結っていた髪紐は外されており、風で靡いた長い髪が頬を擽ってあまりの擽ったさに朔夜はようやく目を覚ました。何度かお世話になった見慣れた天井。それもあり記憶の境目が曖昧ではあったが特段この状況に驚くことはなかった。

「う……ん……」

今は正午時なのだろう。差し込んでくる陽の光が眩しくて開けた目をまた綴じた。何故か妙な切なさが胸を締め付ける。夢を見ていた気がするが思い出そうとすればするほどぼんやりと曖昧になって思い出せない。身体を襲う気だるさに朔夜は子供のように布団の中に身体を埋めた。
すると少し遅れてパタンとドアの開閉音が聞こえパタパタと軽い足音が鳴った。きっと世話就きの少女の足音だろう。

「冨岡さん、朔夜さんはまだ目を覚まされませんか?」

可愛いその声とは裏腹に聞こえてきた会話の内容に朔夜は一瞬考えて、その言葉の意図を解くとすぐ様布団から飛び起きた。状況の把握に務める自分を余所に、隣のベッドに腰かけた表情乏しい義勇と驚いて立ち竦んだおさげに髪を結った少女の丸い目がこちらに向いた。

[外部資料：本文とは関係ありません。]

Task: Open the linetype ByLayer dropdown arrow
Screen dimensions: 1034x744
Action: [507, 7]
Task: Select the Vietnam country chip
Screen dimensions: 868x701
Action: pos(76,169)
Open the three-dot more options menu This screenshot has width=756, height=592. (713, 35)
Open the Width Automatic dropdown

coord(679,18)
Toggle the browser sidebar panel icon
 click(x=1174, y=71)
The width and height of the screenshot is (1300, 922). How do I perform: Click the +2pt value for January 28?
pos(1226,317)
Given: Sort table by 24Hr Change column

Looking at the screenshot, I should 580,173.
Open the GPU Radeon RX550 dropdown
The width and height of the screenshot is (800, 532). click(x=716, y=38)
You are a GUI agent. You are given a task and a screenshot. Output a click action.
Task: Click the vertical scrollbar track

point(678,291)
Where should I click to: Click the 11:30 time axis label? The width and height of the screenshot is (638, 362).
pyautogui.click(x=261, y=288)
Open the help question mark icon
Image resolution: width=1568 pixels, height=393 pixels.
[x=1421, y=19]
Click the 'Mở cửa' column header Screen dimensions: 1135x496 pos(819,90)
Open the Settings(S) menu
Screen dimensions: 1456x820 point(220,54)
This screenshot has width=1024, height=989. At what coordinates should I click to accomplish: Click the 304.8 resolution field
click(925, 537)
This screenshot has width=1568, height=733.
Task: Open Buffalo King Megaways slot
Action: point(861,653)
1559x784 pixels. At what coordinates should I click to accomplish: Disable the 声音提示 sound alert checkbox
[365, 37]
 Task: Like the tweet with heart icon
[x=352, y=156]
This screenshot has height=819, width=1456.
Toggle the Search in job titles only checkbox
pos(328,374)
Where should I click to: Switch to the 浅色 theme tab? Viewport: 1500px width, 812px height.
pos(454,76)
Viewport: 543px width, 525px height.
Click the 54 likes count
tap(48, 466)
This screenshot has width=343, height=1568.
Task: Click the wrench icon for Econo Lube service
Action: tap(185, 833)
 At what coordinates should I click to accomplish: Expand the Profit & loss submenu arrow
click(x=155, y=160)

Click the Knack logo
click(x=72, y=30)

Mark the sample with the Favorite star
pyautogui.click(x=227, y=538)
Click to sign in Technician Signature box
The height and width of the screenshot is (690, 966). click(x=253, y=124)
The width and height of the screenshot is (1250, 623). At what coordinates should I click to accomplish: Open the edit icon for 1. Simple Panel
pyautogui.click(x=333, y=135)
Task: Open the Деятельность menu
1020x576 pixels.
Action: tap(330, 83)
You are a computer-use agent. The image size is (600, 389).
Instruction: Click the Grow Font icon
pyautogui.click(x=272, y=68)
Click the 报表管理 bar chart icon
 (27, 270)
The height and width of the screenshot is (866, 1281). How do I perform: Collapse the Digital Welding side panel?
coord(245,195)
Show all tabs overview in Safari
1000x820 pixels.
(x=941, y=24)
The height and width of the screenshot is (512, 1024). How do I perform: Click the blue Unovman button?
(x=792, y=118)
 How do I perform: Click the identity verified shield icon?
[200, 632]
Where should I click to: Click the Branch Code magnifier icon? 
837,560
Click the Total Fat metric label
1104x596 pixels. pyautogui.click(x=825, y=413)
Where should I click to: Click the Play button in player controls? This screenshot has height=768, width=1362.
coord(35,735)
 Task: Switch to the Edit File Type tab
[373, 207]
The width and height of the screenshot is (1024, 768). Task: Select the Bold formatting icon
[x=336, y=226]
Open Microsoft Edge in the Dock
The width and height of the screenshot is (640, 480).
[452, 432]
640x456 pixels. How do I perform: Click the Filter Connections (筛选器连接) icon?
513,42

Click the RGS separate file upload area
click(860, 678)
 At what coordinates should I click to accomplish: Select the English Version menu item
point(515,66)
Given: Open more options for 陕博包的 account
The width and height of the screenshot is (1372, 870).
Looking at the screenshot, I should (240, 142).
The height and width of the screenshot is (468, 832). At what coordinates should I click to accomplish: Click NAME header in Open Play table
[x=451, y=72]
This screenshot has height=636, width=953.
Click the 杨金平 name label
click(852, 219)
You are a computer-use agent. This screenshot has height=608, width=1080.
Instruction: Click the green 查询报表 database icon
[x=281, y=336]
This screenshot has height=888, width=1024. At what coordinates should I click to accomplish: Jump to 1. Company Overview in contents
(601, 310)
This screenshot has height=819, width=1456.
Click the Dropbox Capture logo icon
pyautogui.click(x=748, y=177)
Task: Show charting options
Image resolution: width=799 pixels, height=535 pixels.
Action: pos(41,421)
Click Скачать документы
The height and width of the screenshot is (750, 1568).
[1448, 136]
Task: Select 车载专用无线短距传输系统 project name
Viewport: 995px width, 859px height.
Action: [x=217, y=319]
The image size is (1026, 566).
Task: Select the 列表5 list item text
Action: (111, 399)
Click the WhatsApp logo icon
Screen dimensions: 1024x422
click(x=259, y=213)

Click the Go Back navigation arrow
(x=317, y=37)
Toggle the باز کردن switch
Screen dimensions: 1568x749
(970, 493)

「あ、朔夜さん。起きてたんですね。身体の具合いはどうですか?」

少し気分が優れないと言いたいところだったが、太陽のような少女の笑顔を向けられて喉まででかかった言葉は飲み込んだ。

「大丈夫。ありがとう、なほ。」

「それはよかったです!それに、名前覚えててくれたんですね!」

「お世話になた人のこと忘れたりなんてしないよ。」

そういうなほこそ出入りの激しいはずの蝶屋敷でただの一般隊士の自分のことを覚えていてくれたことが素直に嬉しかった。
笑顔で返すとなほは照れたように律儀に頭を深々と下げ、しのぶ様に報告してきますねと言い残し部屋を出ていった。その後ろ姿を見送って朔夜は義勇に向かい合うようにベッドにストンと足を投げ出して座った。

「……居たなら声をかけてほしかった……。」

言うと感情の読み取れない表情をこちらに向け義勇は黙り込む。その深い濃藍の瞳は疑問の色を浮かべていた。

「……寝言を言っていたな。」

「そういうことじゃなくって。」

また間ができて。

「……お前が気を失って運ばれるなんて珍しい。十二鬼月でもないが。」

少し間の外れた回答ではあるが、これもまた朔夜の力を認めている彼なりの声援のつもりであることには違いない。"十二鬼月ではないが、それに劣らない強さの鬼だったんだな"と。他人より少し分かりづらくはあるけれどそう言いたかったのだろう。

「私がまだ未熟な証拠。」

義勇の思考を汲み取っても朔夜は謙遜して苦笑った。その時だ。急に激しい頭痛がして朔夜は顔を伏せた。どうしたのかと問う義勇に朔夜は余計な気を使わせないために何でもないと答えた。それが更に腑に落ちなかったのか、義勇は眉を潜めじっと自分を見つめていた。

「……大丈夫よ。」

あえて念を押すが返事はない。するとしばらくして額に当てていた朔夜の手を義勇の手が優しく覆った。突然のことだった。朔夜は何?と、なんの捻りもない言葉を発した。何かと聞いて返事を求めることに期待出来ないのは重々承知なのだが、驚きの余りに咄嗟に出た言葉だった。朔夜の手をすっぽりと包み込んでしまう大きなその手。それでいて長くて綺麗な指。触れた掌の皮膚の硬さは、この手でどれほどの鍛錬を重ねてきたのか決して口には出さないそのたゆまぬ努力を感じさせる。
視線だけで見上げると義勇はずっと朔夜を直視していた。何かしらこの口から聞き出そうとしているのかそれを待っているのか、その表情はひとつも変わらずただじっと視線だけが交わった。